Поколотит посуду на кухне. «Да что ж это, как это?! Ты для чего?..» – «Тссс!.. – и талдычит свое: – Меня понуждают к тому, ангел мой, обстоятельства».

Врач советовал бабке ему не перечить, а то мало ли что!..

Темнота, консонируя с мраком сознания, навевала на деда морок роковых наваждений.

Как-то в четыре утра старушка нашла экс-профессора мирно урчащим у кухонной раковины с напиханной кипой бумаг, на которые лилась потоком вода. Обернувшись с лукавой улыбкой, дед пробормотал: «Прав был Михал Афанасьич: они не горят. Наипаче – никчемные».

– Так он «сжег» свои рукописи. Целую груду обшарпанных папок – его завещание пытливым потомкам. «Испепелил» в костре слабоумия столь любимую маску всезнайки. В этой вот самой облупленной раковине… Приобретенная глупость хуже врожденной: с первой теряешь достоинство, со второй его даже не ищешь… Вынеси мусор, пожалуйста.

* * *

К августу дом задрожал и наполнился дребезгом. Казалось, что стены сверлят с четырех сторон сразу и вдобавок на всех этажах. От адского шума ремонтных работ было впору рехнуться.

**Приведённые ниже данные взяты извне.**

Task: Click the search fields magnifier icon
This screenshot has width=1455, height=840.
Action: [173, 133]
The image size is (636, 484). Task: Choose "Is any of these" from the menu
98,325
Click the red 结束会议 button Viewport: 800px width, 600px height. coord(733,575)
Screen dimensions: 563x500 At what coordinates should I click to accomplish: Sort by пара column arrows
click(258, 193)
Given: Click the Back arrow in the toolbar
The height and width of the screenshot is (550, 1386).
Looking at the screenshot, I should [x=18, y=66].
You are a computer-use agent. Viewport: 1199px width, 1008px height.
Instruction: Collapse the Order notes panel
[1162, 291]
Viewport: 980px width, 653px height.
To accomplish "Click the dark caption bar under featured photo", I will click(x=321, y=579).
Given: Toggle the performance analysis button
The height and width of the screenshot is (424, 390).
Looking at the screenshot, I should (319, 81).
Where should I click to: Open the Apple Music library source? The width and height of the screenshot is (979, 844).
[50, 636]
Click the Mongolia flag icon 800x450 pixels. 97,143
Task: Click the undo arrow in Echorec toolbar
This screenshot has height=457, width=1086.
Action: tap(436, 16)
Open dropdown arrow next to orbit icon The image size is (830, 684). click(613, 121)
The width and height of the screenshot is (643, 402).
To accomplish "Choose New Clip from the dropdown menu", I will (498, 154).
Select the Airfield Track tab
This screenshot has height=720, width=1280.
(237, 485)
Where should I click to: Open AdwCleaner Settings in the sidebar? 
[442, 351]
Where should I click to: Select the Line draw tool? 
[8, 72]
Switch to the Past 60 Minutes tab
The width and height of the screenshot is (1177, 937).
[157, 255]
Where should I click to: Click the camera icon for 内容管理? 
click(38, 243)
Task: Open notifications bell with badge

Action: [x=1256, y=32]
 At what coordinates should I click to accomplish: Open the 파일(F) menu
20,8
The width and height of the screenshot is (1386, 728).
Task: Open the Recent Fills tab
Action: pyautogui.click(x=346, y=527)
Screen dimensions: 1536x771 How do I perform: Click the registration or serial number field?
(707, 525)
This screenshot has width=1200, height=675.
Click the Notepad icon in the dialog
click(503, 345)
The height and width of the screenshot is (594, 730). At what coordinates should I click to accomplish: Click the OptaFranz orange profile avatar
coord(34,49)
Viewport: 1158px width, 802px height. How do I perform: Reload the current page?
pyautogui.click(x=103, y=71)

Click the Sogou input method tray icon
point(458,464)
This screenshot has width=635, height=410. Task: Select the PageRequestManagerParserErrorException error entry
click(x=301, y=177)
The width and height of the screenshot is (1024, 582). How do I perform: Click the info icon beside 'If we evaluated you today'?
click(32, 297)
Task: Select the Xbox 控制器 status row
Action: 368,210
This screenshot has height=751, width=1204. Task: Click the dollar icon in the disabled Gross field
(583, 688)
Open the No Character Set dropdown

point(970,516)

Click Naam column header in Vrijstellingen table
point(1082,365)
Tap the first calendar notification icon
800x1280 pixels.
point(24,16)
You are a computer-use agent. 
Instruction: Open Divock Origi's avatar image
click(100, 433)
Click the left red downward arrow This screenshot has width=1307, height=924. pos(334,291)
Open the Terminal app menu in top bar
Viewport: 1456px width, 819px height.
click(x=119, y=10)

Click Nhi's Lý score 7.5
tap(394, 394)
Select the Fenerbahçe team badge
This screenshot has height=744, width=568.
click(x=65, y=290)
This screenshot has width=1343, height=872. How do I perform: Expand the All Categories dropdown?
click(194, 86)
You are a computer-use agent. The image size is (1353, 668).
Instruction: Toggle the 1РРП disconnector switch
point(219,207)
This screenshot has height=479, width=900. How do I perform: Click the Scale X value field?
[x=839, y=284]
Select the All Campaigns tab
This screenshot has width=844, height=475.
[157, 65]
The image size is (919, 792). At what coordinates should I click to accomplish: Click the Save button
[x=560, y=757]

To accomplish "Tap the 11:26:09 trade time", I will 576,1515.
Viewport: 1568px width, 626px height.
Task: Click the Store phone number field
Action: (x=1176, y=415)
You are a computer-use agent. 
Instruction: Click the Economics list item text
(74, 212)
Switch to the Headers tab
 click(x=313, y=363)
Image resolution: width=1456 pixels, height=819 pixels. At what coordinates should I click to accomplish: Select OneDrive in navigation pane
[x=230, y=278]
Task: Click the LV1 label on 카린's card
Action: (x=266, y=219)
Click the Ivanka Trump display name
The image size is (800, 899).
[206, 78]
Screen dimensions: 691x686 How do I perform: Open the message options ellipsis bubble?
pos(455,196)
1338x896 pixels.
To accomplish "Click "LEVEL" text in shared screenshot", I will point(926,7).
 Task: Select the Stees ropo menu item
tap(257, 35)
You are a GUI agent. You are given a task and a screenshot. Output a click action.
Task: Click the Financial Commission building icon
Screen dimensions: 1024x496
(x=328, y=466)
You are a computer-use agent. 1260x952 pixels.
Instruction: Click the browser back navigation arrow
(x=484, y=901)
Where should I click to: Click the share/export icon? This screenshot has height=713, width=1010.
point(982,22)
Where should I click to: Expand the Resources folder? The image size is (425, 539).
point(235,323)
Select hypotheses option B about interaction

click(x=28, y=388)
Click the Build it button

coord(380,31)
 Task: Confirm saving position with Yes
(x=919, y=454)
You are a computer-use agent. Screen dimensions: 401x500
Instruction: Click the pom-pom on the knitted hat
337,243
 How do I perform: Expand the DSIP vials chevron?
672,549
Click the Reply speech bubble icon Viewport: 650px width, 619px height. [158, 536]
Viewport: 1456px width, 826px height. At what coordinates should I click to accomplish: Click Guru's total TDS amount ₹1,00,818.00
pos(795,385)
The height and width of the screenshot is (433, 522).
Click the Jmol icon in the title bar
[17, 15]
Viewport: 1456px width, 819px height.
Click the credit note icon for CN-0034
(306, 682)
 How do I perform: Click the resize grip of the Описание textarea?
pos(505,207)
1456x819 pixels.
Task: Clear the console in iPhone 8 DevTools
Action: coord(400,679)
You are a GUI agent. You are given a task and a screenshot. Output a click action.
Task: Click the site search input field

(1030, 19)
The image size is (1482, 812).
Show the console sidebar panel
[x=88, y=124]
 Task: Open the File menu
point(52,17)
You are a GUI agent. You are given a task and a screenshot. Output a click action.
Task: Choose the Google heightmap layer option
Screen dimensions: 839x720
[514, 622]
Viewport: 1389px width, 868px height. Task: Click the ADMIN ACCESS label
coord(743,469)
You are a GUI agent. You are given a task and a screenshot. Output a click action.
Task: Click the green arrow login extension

Долбеж начинался уже с полвосьмого утра и не прекращался до вечера.

Чтоб оградить Невозможку, прикупили литой куполок из стекла и подвели под него портативный компрессор.

– Это то, что я думаю?

– Думаю, да.

Опасаясь прослушки, уговорились использовать местоимения в третьем лице.

– Ну и как он?

– Пойдет. Только проблемы со сном.

– Надо же! И у нее.

Или:

– У него на работе все норм?

– Более-менее. А у нее?

– Ковыряется дни напролет в лабудени.

– Хорошо б им обоим смотаться на дачу.

– Будто она у них есть!

– Дача есть у друзей.

– А они у них есть?

– Да кто их теперь разберет. Может, кто-то и есть.

– Никого у них нет.

– Кроме ляльки.

– Точно! Кроме ребенка.

– И это немало.

– Еще как немало.

Эзопов язык выручал не всегда. Из-за хронического недосыпа женщина часто бывала не в духе, постоянно сетовала на мигрень, раздражалась по всякому поводу и распекала супруга без конспираторских иносказаний – на ты:

– Думай потише! Мешаешь заснуть.

Или:

– Сколько можно не двигаться! Лежу, словно с трупом. Как мне заснуть, когда рядом труп?

За завтраком хмуро делились:

– Во сне она стонет.

– А он – как не дышит.

* * *

Однажды во время планерки муж понял, что заикается мыслями. За каждым немолвленным слогом ютились десятки стреноженных слов, готовых в мгновение ока сорвать ненавистные путы и ринуться вскачь, унестись врассыпную по вольным рискованным тропам и погубить оседлавшего их верхового. Страх невзначай сболтнуть вслух крамолу был в нем столь силен, что неделю спустя на летучку мужчина пришел с перевязанным горлом.

– Ангина? – спросил, отшатнувшись, Архипов.

Он виновато кивнул.

– Шел бы ты, парень, домой.

Он пошел. И размышлял по дороге о том, что давненько не слышал в курилке, чтобы шефа упоминали по кличке – Архивов. Кажется, даже еще пожалел, что корпоративная трусость изъяла из оборота отменное погонялово.

В вагоне метро было нечем дышать. Стоя вложенным, точно сосиска в хот-дог, между тощей мегерой с колючим мешком и хмельным бегемотом в подтяжках, он вспомнил, что сам и придумал то прозвище.

С перепугу его замутило. Он продрался к дверям и весь перегон давился блевотиной, чтоб изрыгнуть ее в урну на остановке у мраморного столба.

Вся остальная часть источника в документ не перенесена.